Jointly developed by the Information and Privacy Commission of Ontario and security and privacy experts from Toronto-based firms PricewaterhouseCoopers and Guardent, the PDT helps companies to assess personal information management policies and allows consumers to investigate the privacy policies of prospective businesses. Personal information includes name, address, gender, age, income, medical files and transactional or behavioural information.
“The PDT is more about best practice rather than basic compliance,” said Michael Deck, privacy director for Price-waterhouseCoopers Global Risk Management Services.
In 2000, online sales accounted for only 0.4 per cent of Canadian business revenue, Cavoukian noted. Consumer mistrust of online security is growing and any company that collects or discloses personal information should consider using the PDT, Cavoukian said.

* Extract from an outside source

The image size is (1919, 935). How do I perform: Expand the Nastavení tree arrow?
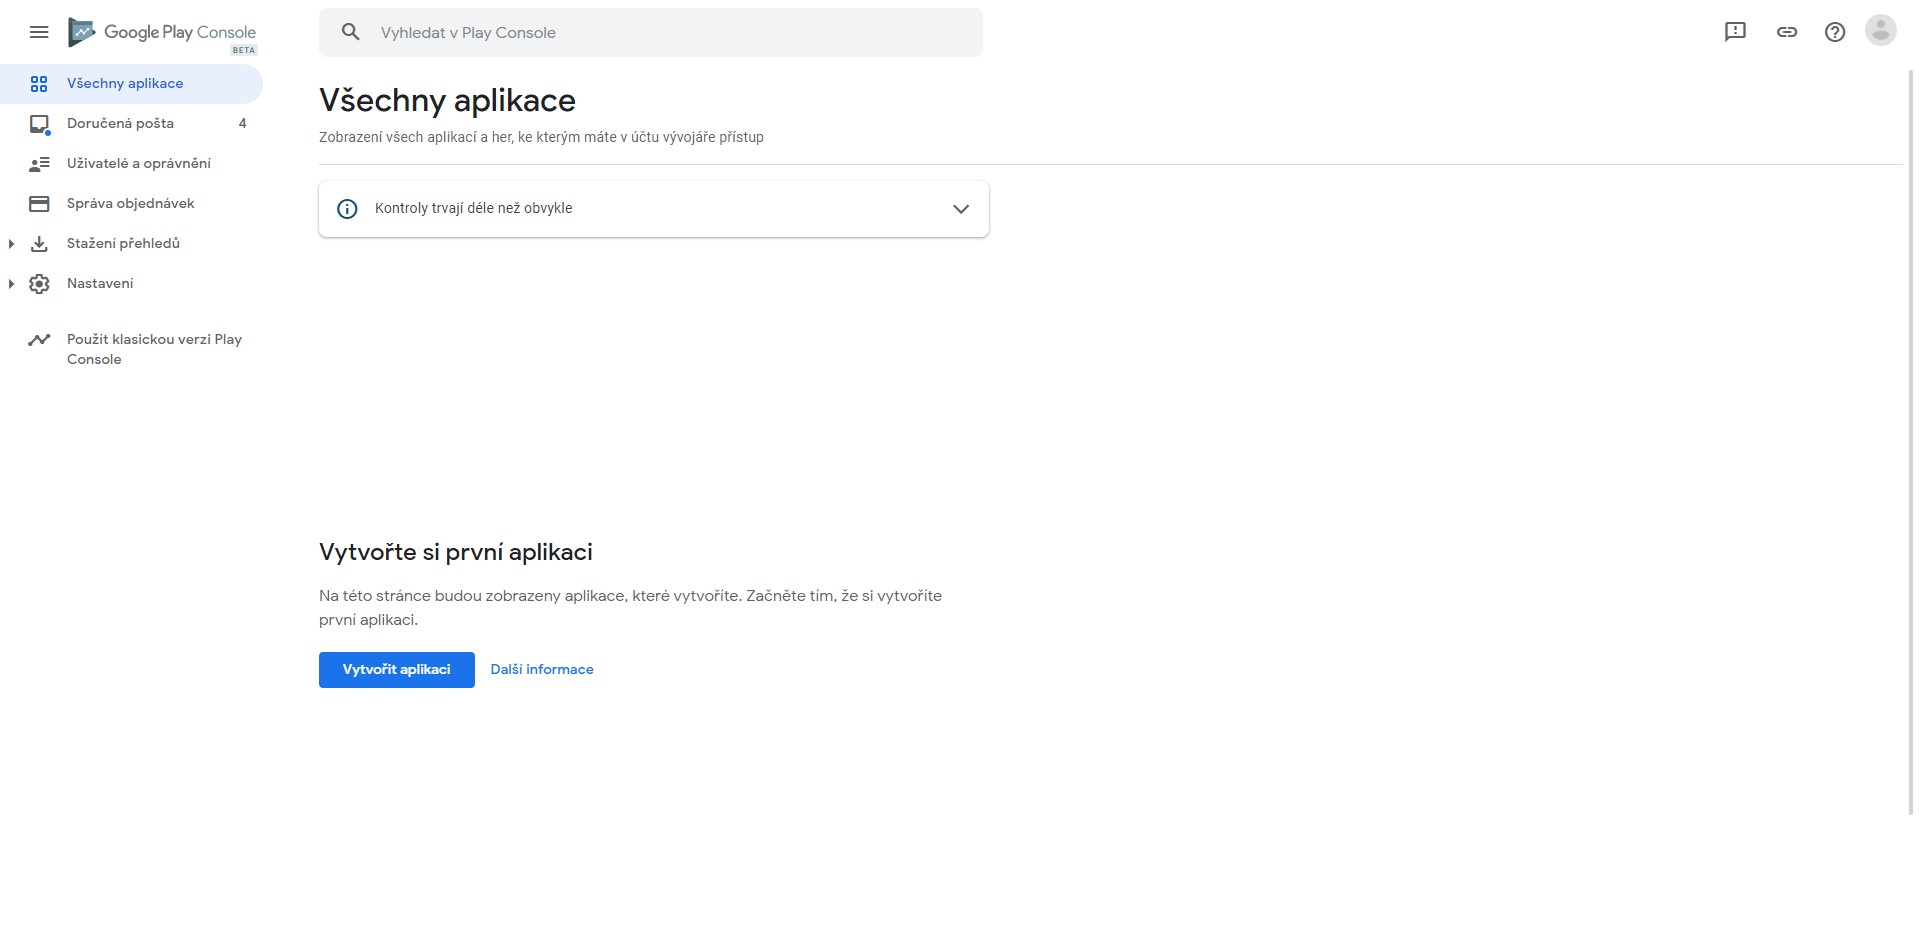[x=11, y=284]

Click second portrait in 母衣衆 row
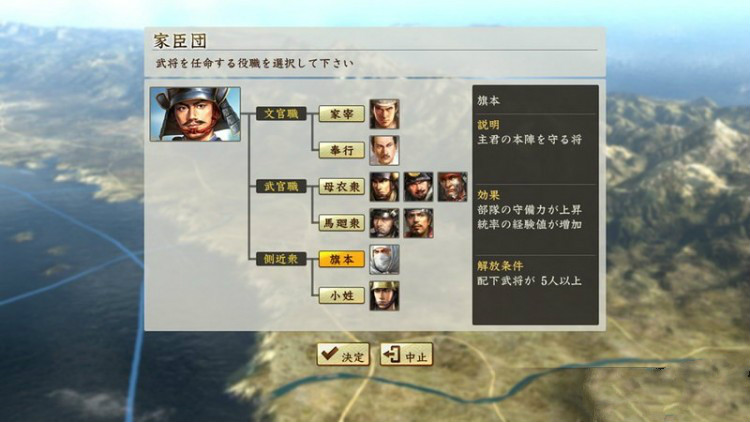click(x=418, y=187)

The PDT will allow Canadian businesses to examine and strengthen their privacy policies, said Peter Cullen, corporate privacy officer for Royal Bank Financial Group in Toronto.
However, Cavoukian said the tool is not compliant with current or pending privacy legislation and is not designed to provide a detailed privacy audit.
“The PDT should be considered a gauge of privacy readiness and should complement current business privacy policies. Completing the PDT is a first step for compliance with most privacy statutes,” she said.